* **Input data**:
******************************
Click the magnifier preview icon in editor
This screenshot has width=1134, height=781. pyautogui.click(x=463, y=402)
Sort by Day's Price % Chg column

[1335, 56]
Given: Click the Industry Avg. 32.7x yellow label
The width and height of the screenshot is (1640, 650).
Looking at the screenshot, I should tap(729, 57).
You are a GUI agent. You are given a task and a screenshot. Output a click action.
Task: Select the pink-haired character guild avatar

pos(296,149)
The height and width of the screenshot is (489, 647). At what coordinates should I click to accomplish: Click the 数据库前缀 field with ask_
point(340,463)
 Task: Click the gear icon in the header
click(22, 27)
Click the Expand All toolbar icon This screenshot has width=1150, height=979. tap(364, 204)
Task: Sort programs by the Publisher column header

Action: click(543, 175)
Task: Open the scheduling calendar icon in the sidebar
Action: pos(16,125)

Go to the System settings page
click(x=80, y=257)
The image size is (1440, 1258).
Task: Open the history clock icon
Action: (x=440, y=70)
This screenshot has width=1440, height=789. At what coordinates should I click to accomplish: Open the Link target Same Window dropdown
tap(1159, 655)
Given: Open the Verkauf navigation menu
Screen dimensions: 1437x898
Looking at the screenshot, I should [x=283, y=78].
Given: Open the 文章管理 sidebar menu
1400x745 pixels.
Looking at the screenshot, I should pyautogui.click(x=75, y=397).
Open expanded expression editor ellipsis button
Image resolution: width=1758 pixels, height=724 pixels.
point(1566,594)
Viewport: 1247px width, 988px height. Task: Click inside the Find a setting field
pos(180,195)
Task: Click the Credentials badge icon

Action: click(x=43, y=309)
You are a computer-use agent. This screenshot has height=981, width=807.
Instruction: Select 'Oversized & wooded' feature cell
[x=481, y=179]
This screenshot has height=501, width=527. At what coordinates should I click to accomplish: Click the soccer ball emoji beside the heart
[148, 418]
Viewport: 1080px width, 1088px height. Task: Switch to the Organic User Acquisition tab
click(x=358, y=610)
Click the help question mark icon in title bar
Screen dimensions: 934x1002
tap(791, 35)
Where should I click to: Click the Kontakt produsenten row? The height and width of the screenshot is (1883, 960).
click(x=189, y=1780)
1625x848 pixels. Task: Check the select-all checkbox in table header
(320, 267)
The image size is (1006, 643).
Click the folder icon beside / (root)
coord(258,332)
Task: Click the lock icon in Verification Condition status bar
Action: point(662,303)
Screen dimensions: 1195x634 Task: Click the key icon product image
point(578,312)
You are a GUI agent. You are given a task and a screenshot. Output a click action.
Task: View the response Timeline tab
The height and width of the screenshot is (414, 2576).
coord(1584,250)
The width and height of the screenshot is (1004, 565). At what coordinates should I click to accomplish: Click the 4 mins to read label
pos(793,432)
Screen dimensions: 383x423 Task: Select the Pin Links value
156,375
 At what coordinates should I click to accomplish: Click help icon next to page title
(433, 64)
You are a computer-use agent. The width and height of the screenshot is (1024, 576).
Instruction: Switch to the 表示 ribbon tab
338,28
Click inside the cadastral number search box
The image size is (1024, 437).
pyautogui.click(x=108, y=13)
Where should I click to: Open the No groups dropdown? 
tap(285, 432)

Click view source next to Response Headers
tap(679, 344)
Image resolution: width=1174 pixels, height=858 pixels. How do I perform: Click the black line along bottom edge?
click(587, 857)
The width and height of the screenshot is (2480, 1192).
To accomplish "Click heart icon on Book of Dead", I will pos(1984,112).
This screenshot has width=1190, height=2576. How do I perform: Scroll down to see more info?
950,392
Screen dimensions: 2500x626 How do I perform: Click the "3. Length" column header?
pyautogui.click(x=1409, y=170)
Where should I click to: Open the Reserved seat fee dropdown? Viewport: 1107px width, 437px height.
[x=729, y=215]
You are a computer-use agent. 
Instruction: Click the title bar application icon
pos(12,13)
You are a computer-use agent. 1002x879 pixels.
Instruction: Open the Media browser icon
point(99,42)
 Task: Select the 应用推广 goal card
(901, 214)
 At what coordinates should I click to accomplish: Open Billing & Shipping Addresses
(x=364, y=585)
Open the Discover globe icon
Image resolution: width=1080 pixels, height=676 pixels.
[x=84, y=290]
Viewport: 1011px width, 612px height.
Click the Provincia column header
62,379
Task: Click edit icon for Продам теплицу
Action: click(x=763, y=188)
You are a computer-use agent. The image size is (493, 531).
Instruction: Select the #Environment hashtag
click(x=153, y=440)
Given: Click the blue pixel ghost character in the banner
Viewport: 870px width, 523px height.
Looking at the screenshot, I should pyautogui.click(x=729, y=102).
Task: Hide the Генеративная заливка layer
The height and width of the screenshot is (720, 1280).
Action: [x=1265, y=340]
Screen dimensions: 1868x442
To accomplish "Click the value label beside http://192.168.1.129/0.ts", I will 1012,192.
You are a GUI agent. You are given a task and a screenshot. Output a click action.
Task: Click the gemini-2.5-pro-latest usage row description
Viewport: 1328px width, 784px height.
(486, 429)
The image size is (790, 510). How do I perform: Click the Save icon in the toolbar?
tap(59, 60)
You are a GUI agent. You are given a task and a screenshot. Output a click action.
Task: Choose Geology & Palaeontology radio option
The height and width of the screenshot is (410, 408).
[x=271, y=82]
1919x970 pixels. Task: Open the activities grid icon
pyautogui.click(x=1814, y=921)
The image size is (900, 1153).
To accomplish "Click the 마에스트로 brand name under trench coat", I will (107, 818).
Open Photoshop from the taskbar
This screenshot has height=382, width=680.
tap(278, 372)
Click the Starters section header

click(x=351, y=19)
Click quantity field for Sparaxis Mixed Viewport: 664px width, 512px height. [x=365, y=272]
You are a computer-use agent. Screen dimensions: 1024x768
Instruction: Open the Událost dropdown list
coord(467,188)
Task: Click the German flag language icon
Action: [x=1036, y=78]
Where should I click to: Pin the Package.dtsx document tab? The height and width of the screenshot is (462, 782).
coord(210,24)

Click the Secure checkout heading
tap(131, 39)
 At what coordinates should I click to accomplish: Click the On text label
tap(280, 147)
******************************
In the material above, find the line containing "Click the folder icon beside / (root)" and the line containing "Viewport: 1011px width, 612px height.", then write out exactly those two lines and every line between them, and nothing more.

* **Your response**:
Click the folder icon beside / (root)
coord(258,332)
Task: Click the lock icon in Verification Condition status bar
Action: point(662,303)
Screen dimensions: 1195x634 Task: Click the key icon product image
point(578,312)
You are a GUI agent. You are given a task and a screenshot. Output a click action.
Task: View the response Timeline tab
The height and width of the screenshot is (414, 2576).
coord(1584,250)
The width and height of the screenshot is (1004, 565). At what coordinates should I click to accomplish: Click the 4 mins to read label
pos(793,432)
Screen dimensions: 383x423 Task: Select the Pin Links value
156,375
 At what coordinates should I click to accomplish: Click help icon next to page title
(433, 64)
You are a computer-use agent. The width and height of the screenshot is (1024, 576).
Instruction: Switch to the 表示 ribbon tab
338,28
Click inside the cadastral number search box
The image size is (1024, 437).
pyautogui.click(x=108, y=13)
Where should I click to: Open the No groups dropdown? 
tap(285, 432)

Click view source next to Response Headers
tap(679, 344)
Image resolution: width=1174 pixels, height=858 pixels. How do I perform: Click the black line along bottom edge?
click(587, 857)
The width and height of the screenshot is (2480, 1192).
To accomplish "Click heart icon on Book of Dead", I will pos(1984,112).
This screenshot has width=1190, height=2576. How do I perform: Scroll down to see more info?
950,392
Screen dimensions: 2500x626 How do I perform: Click the "3. Length" column header?
pyautogui.click(x=1409, y=170)
Where should I click to: Open the Reserved seat fee dropdown? Viewport: 1107px width, 437px height.
[x=729, y=215]
You are a computer-use agent. 
Instruction: Click the title bar application icon
pos(12,13)
You are a computer-use agent. 1002x879 pixels.
Instruction: Open the Media browser icon
point(99,42)
 Task: Select the 应用推广 goal card
(901, 214)
 At what coordinates should I click to accomplish: Open Billing & Shipping Addresses
(x=364, y=585)
Open the Discover globe icon
Image resolution: width=1080 pixels, height=676 pixels.
[x=84, y=290]
Viewport: 1011px width, 612px height.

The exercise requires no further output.